Nous devons aussi répondre à un questionnaire long comme un bras dont les réponses fournies ne peuvent rien augurer de bon. « Vous sentez-vous utile pour la société ? Plus inutile qu’un parapluie en Zambie »« Vous sentez-vous plus triste qu’à l’ordinaire ? A une fréquence dépassant l’entendement humain ».

Michael a apporté une plante en pot afin de l’offrir au personnel soignant, mais ils doivent refuser son présent car « la terre est interdite dans un hôpital ». On jette un oeil à la déco environnante. Les boules de Noël sont toujours là, ainsi que les reproductions des oeuvres impressionnistes. Seul changement : un sapin de Noël, chargé de ses ornements et de longs cheveux d’ange semble oublié là. La seule plante verte du couloir dépérit. Gilles s’exclame : « La terre est interdite ? mais alors… cette plante en plastique est drôlement bien imitée…ils ont même mis plein de feuilles mortes ».

– J’imagine que l’environnement doit être stérile » réfléchit Sabine.

– A l’image de nos raisonnements » dis-je afin de propager un peu de joie dans nos coeurs desséchés.

Michael, ne sachant que faire de sa plante, me la fiche dans les bras en s’exclamant : « Tiens, c’est pour toi ». J’en reste coite et stupéfaite. Il ignore qu’aucune plante verte n’a survécu à ma prise en charge. Je lui dis : « Elle est belle, très belle, même. Mais je n’ai jamais été responsable d’un être vivant » Je demande à Sabine : « Tu la veux ? » Je vois bien qu’elle est tentée, mais elle déclare : « Je crois que cela te fera un bon exercice, de chérir une plante verte ».

En réalité, la plante n’est pas verte. Elle est d’un mauve fuchsia magnifique, ma couleur préférée, et s’accorde d’ailleurs merveilleusement à mon manteau. « Ok. Je la prends, merci. Je crois que je vais l’appeler Hortense. « Hortense l’hortensia » « Ce n’est pas un hortensia, banane. C’est une ortie » m’apprend Michael, tatillon.

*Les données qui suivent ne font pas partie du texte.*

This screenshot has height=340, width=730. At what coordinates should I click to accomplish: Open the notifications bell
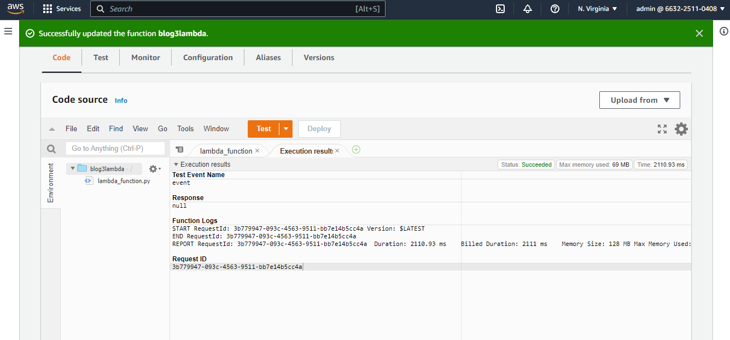click(x=527, y=9)
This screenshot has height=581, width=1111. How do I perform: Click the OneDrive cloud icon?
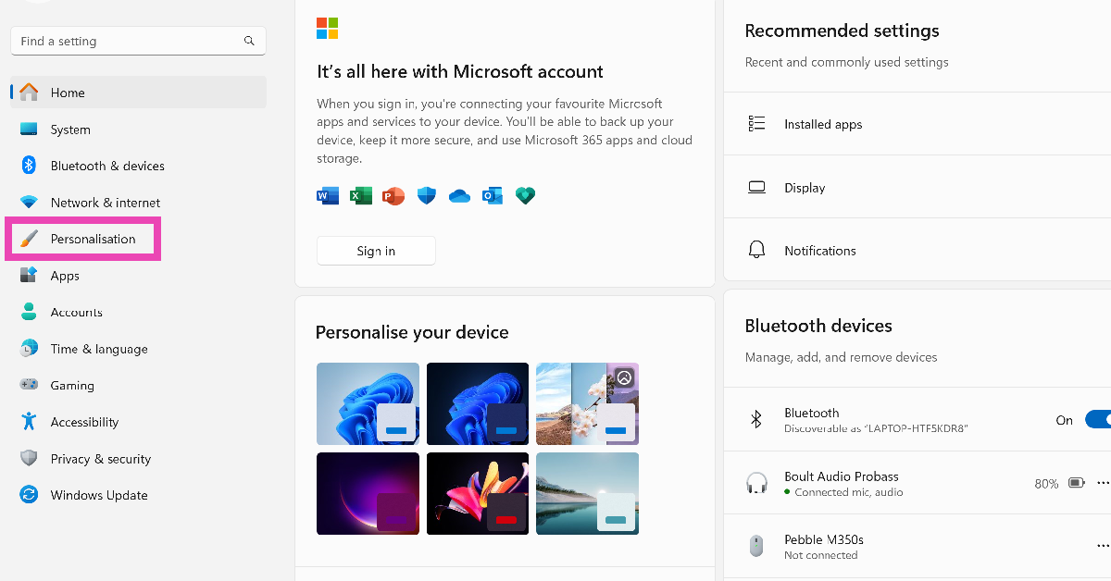pyautogui.click(x=459, y=195)
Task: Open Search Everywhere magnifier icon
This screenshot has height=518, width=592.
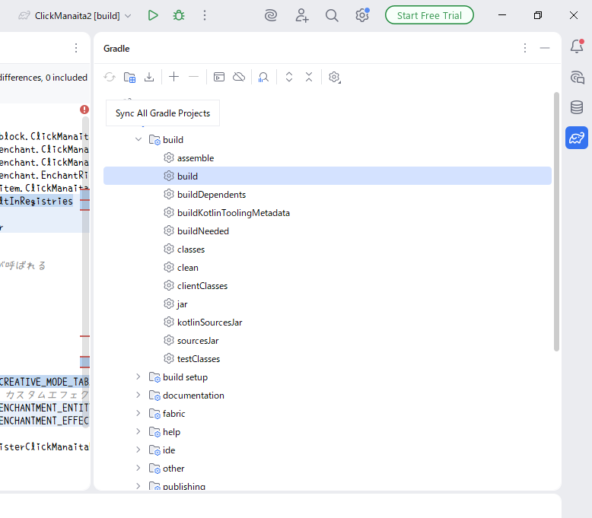Action: click(x=332, y=15)
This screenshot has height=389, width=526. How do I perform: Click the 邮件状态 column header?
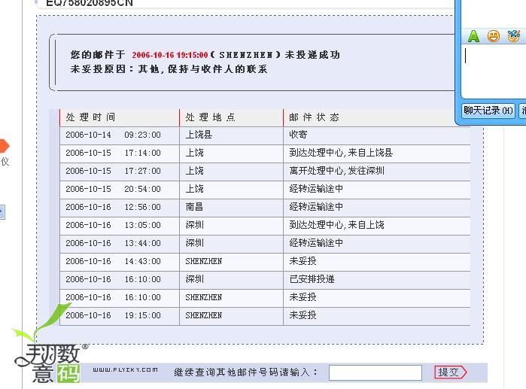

La matinée terminée, on laisse les deux hommes à leur questionnaire et on décide d’aller se faire un petit repas entre filles à la cafétéria. Je promène Hortense à travers le dédale de couloirs. Cette histoire me fait drôlement penser à une autre, plus ancienne, remontant à mes études supérieures. André avait arraché un bégonia dans une jardinière de l’école et me l’avait offerte avec emphase : « Tenez, ma chère… une fleur pour célébrer notre amitié » J’étais restée prostrée, fleur en main, quand un surveillant a déboulé dans la cour et m’a engueulé comme du pu parce que j’avais arraché une fleur de son bac. Je jette donc un regard circulaire autour de moi, mais aucun vigile ne semble tracassé par mon introduction illicite de terreau au coeur de l’hôpital.

A la cafétaria, je croise Fabian, qui me demande si j’assortis toujours ma plante verte à mon manteau. On fait la file pour recevoir notre plâtrée. Ce midi, c’est gratin de macaronis. On s’installe à table quand j’entends : « Comment ça va, mon petit Phasme ? » C’est Anne, ma tante, qui travaille ici. « Tu connais tout le monde ? » me demande Cécile. « Un vrai pilier de comptoir d’hôpital » répond Sabine en me narguant.